Ahmed Aboutaleb est con­nu pour deux choses : il est le pre­mier maire musul­man d’une métro­pole européenne (Rot­ter­dam, aux Pays-Bas) et il a invité les musul­mans ten­tés par le jihad à “foutre le camp”, dans les heures qui suivirent les atten­tats de Char­lie-Heb­do. Dans une inter­view don­née à L’Express mar­di 17 févri­er, il s’explique :

“J’é­tais en colère, et ce n’é­tait pas du théâtre, croyez-moi ! Ces mots, je les ai pronon­cés pour être sûr d’être com­pris, comme maire de Rot­ter­dam mais aus­si comme un musul­man en colère.”

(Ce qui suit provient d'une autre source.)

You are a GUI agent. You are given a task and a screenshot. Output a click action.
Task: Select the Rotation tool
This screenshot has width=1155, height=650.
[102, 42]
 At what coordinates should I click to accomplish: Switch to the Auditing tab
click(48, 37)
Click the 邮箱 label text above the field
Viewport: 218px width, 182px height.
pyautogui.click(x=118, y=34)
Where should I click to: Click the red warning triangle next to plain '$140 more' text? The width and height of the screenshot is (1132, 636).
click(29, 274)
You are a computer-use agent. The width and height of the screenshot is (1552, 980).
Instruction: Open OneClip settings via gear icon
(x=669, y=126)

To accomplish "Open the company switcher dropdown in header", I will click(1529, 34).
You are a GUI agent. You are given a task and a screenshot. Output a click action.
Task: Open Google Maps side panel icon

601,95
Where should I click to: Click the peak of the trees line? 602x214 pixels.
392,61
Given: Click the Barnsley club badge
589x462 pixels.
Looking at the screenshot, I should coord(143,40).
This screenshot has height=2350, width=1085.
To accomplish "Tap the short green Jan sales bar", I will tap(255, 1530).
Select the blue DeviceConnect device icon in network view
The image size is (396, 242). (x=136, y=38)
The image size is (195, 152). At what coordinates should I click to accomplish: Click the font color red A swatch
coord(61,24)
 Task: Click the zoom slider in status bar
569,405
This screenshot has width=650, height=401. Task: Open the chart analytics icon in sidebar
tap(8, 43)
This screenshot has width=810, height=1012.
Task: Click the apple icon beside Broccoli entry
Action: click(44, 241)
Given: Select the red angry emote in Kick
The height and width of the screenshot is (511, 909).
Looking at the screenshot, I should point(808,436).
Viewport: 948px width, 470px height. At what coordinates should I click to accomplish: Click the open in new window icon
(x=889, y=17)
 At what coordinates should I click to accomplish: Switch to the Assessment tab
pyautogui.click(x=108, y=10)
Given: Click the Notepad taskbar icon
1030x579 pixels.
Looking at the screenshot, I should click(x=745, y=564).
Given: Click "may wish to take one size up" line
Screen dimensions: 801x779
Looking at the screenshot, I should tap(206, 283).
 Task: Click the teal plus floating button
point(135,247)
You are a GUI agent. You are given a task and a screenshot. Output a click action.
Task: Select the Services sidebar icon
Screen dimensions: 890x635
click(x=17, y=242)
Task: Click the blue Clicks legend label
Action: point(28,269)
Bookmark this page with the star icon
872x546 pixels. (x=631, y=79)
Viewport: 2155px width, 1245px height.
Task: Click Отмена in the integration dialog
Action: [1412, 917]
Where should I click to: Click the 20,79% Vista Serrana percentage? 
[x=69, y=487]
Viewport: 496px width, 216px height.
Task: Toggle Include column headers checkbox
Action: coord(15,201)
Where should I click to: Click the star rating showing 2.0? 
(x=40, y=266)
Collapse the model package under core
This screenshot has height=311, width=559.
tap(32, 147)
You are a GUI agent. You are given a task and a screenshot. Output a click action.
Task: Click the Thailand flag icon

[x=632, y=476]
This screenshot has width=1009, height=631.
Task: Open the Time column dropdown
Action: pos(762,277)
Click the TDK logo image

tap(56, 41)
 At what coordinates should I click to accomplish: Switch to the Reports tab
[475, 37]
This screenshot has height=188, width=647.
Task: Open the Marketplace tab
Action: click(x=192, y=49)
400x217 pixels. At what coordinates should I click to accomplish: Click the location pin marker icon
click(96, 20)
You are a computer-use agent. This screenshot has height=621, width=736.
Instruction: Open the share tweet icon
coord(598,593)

“Je peux com­pren­dre que cer­tains de mes core­li­gion­naires aient pu se sen­tir offen­sés par Char­lie Heb­do mais, dans ce cas, il existe des pro­to­coles tels que le recours aux tri­bunaux. J’ai voulu dire que si l’on revendique le vivre-ensem­ble, il faut accepter le com­pro­mis; ceux qui s’y refusent n’ont qu’à faire leur exa­m­en de con­science et avoir l’hon­nêteté de recon­naître qu’il n’y a pas de place pour eux ici.”

M. Aboutaleb dresse un par­al­lèle entre les atten­tats de Paris, ceux de Copen­h­ague et l’assassinat du cinéaste néer­landais Theo Van Gogh, en 2004 : “Je m’é­tais adressé à ceux qui se réjouis­saient de ce crime : ‘Partez !’, leur avais-je dit. ‘Vous serez plus heureux en Afghanistan ou au Soudan ! Après tout, il y a des avions qui décol­lent d’Am­s­ter­dam toutes les cinq minutes…’ ”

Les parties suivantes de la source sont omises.